╭─ Record extracts

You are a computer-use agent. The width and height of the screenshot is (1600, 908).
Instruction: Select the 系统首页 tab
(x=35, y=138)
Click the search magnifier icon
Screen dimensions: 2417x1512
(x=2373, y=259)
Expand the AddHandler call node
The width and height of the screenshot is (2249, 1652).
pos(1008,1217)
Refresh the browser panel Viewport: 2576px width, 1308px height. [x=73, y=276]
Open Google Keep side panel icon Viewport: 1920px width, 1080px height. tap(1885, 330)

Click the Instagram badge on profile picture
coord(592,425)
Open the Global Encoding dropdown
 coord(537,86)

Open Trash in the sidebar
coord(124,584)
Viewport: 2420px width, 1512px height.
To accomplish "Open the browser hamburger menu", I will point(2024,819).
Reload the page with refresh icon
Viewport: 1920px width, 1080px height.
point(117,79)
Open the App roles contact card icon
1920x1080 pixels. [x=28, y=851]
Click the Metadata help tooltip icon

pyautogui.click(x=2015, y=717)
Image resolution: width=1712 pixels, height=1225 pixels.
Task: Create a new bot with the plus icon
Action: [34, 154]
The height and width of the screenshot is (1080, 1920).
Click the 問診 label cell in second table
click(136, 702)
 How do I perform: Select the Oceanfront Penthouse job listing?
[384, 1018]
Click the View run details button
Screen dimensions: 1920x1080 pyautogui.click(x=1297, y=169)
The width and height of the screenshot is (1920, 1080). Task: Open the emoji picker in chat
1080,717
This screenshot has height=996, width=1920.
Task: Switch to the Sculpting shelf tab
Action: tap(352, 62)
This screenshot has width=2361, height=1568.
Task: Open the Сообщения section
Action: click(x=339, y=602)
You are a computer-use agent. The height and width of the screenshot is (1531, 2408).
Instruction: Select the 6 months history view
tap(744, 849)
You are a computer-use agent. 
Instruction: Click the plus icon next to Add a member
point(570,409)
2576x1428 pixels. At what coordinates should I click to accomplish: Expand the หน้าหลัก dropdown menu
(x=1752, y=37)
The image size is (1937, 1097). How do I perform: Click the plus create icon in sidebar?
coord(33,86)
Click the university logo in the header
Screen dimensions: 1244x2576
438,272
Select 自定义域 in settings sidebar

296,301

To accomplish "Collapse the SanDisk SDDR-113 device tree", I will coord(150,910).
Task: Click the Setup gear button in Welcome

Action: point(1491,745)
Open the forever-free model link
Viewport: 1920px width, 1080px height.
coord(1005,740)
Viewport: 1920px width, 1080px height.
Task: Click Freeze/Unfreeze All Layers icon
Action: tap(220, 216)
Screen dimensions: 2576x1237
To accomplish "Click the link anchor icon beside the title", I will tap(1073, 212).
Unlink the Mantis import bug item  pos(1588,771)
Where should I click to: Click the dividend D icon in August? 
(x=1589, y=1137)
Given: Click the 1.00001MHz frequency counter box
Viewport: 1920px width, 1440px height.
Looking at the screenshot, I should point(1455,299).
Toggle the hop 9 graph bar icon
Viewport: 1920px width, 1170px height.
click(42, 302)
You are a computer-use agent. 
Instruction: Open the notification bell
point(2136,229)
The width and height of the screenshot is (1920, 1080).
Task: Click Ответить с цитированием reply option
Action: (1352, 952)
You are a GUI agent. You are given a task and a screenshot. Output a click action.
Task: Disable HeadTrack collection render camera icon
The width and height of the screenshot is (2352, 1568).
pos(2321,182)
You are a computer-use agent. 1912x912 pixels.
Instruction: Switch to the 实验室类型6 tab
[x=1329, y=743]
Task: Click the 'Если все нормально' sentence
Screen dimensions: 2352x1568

╰─

* Assigned task *
Could you write out all the entries word for word?

* Result *
You are a computer-use agent. The width and height of the screenshot is (1600, 908).
Instruction: Select the 系统首页 tab
(x=35, y=138)
Click the search magnifier icon
Screen dimensions: 2417x1512
(x=2373, y=259)
Expand the AddHandler call node
The width and height of the screenshot is (2249, 1652).
pos(1008,1217)
Refresh the browser panel Viewport: 2576px width, 1308px height. [x=73, y=276]
Open Google Keep side panel icon Viewport: 1920px width, 1080px height. tap(1885, 330)

Click the Instagram badge on profile picture
coord(592,425)
Open the Global Encoding dropdown
 coord(537,86)

Open Trash in the sidebar
coord(124,584)
Viewport: 2420px width, 1512px height.
To accomplish "Open the browser hamburger menu", I will point(2024,819).
Reload the page with refresh icon
Viewport: 1920px width, 1080px height.
point(117,79)
Open the App roles contact card icon
1920x1080 pixels. [x=28, y=851]
Click the Metadata help tooltip icon

pyautogui.click(x=2015, y=717)
Image resolution: width=1712 pixels, height=1225 pixels.
Task: Create a new bot with the plus icon
Action: [34, 154]
The height and width of the screenshot is (1080, 1920).
Click the 問診 label cell in second table
click(136, 702)
 How do I perform: Select the Oceanfront Penthouse job listing?
[384, 1018]
Click the View run details button
Screen dimensions: 1920x1080 pyautogui.click(x=1297, y=169)
The width and height of the screenshot is (1920, 1080). Task: Open the emoji picker in chat
1080,717
This screenshot has height=996, width=1920.
Task: Switch to the Sculpting shelf tab
Action: tap(352, 62)
This screenshot has width=2361, height=1568.
Task: Open the Сообщения section
Action: click(x=339, y=602)
You are a computer-use agent. The height and width of the screenshot is (1531, 2408).
Instruction: Select the 6 months history view
tap(744, 849)
You are a computer-use agent. 
Instruction: Click the plus icon next to Add a member
point(570,409)
2576x1428 pixels. At what coordinates should I click to accomplish: Expand the หน้าหลัก dropdown menu
(x=1752, y=37)
The image size is (1937, 1097). How do I perform: Click the plus create icon in sidebar?
coord(33,86)
Click the university logo in the header
Screen dimensions: 1244x2576
438,272
Select 自定义域 in settings sidebar

296,301

To accomplish "Collapse the SanDisk SDDR-113 device tree", I will coord(150,910).
Task: Click the Setup gear button in Welcome

Action: point(1491,745)
Open the forever-free model link
Viewport: 1920px width, 1080px height.
coord(1005,740)
Viewport: 1920px width, 1080px height.
Task: Click Freeze/Unfreeze All Layers icon
Action: tap(220, 216)
Screen dimensions: 2576x1237
To accomplish "Click the link anchor icon beside the title", I will tap(1073, 212).
Unlink the Mantis import bug item  pos(1588,771)
Where should I click to: Click the dividend D icon in August? 
(x=1589, y=1137)
Given: Click the 1.00001MHz frequency counter box
Viewport: 1920px width, 1440px height.
Looking at the screenshot, I should point(1455,299).
Toggle the hop 9 graph bar icon
Viewport: 1920px width, 1170px height.
click(42, 302)
You are a computer-use agent. 
Instruction: Open the notification bell
point(2136,229)
The width and height of the screenshot is (1920, 1080).
Task: Click Ответить с цитированием reply option
Action: (1352, 952)
You are a GUI agent. You are given a task and a screenshot. Output a click action.
Task: Disable HeadTrack collection render camera icon
The width and height of the screenshot is (2352, 1568).
pos(2321,182)
You are a computer-use agent. 1912x912 pixels.
Instruction: Switch to the 实验室类型6 tab
[x=1329, y=743]
Task: Click the 'Если все нормально' sentence
Screen dimensions: 2352x1568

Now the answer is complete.